ALL-IN-ONE Pack contains:
- System Driver, which is necessary for the camera operation and must be installed.
- WDM Broadcast Driver, which can provide a live signal to Obs and other live software, you can install it if you have such needs like opeing a live show.
- EZCAP_QT , which is developed by QHYCCD and can be used in QHY devices tests, and management of updates. So even if you won’t use EZCAP_QT for capturing, we suggest you install it.
- Ascom driver, which is necessary for the camera used in Ascom (the latest version of Ascom is 6.6).
- The two sorts of Ascom CFW Drivers correspond to two methods of controling the filter wheel: USB control and camera serial control. It is recommended that both drivers should be installed if you have a filter wheel.
- CP210X_VCP is a serial driver. Some computers come with the driver, but the computer without the driver may be failed of controling the filter wheel.
- SDKs for Third-party Software: Just pick and install the corresponding SDK according to the software you want to use. Don’t forget to check whether the software you are using is 32-bit or 64-bit and select the right SDKs.
- SHARPCAP is also included in the pack, you can choose 32-bit or 64-bit to install. This is authorized by SHARPCAP.
- QT LIB is a plug-in to ensure that 64-bit software can exeuate normally on some computers with poor compatibility.
Difference between Stable version and Beta Version: Beta version is the latest version, which gives priority to support for the latest products (the stable version may not be compatible with those yet), and has some of the latest optimized ,but experimental features. The stable version is older than the beta version but more stable, so it is recommended for beginners who are not using the latest products.
Don’t let the camera connect to the computer during the All-in-one pack installation process; connect it to the computer after all the installation is complete.

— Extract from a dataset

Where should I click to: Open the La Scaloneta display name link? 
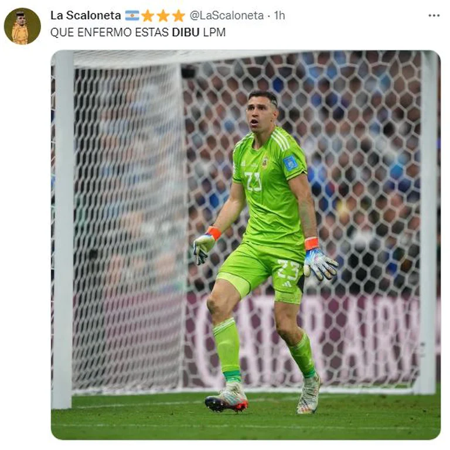pyautogui.click(x=86, y=15)
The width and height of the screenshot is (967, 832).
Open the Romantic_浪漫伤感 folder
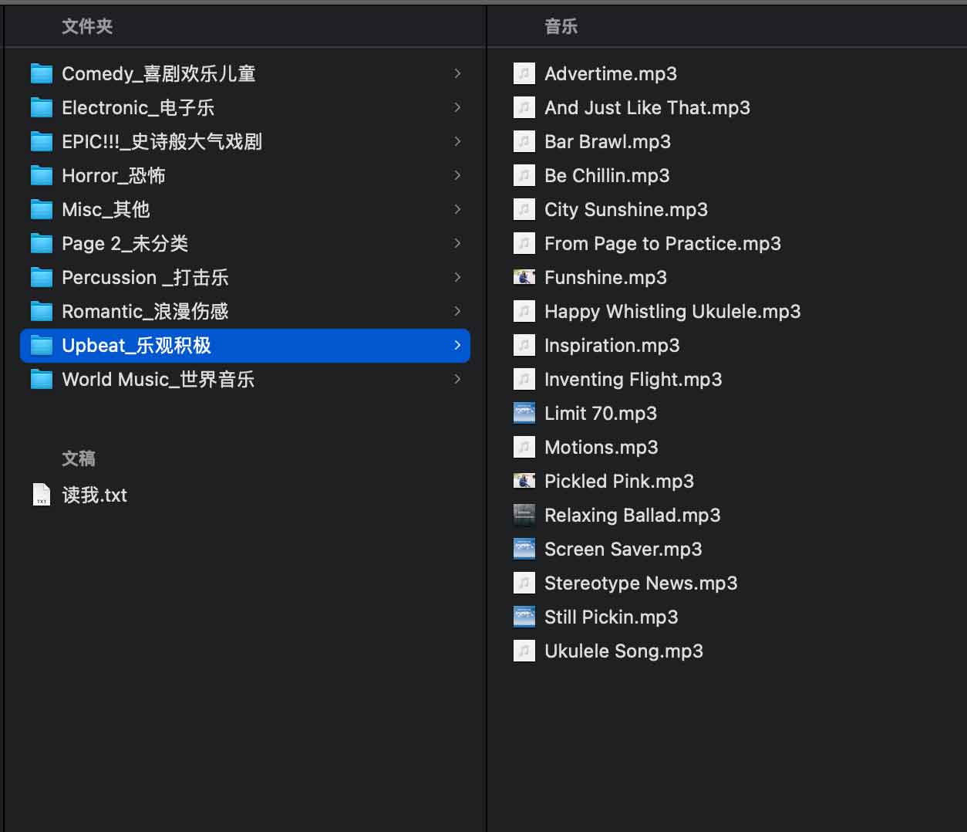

Connect DSO Imaging Software (e.g. NINA)

Before using software, make sure you have connected the cooling camera to the 12V power supply and connected it to the computer with a USB3.0 data cable. If it’s an uncooled camera, 12V power is not needed. We recommend 64-bit Software, like SharpCAP x64 , N.I.N.A x64. etc., especially when you’re using 16bit cameras.

In NINA, you can select the device to connect to QHY Camera directly without ASCOM driver.

If connecting to the camera via ASCOM is desired, first make sure you have installed both the QHYCCD ASCOM Drivers and ASCOM Platform. Then you would select the appropriate camera driver under the ASCOM section. Then click the Connect icon. Here we take NINA as an example, but it’s similar to other software packages supporting ASCOM, like MaxDL, The SkyX, etc.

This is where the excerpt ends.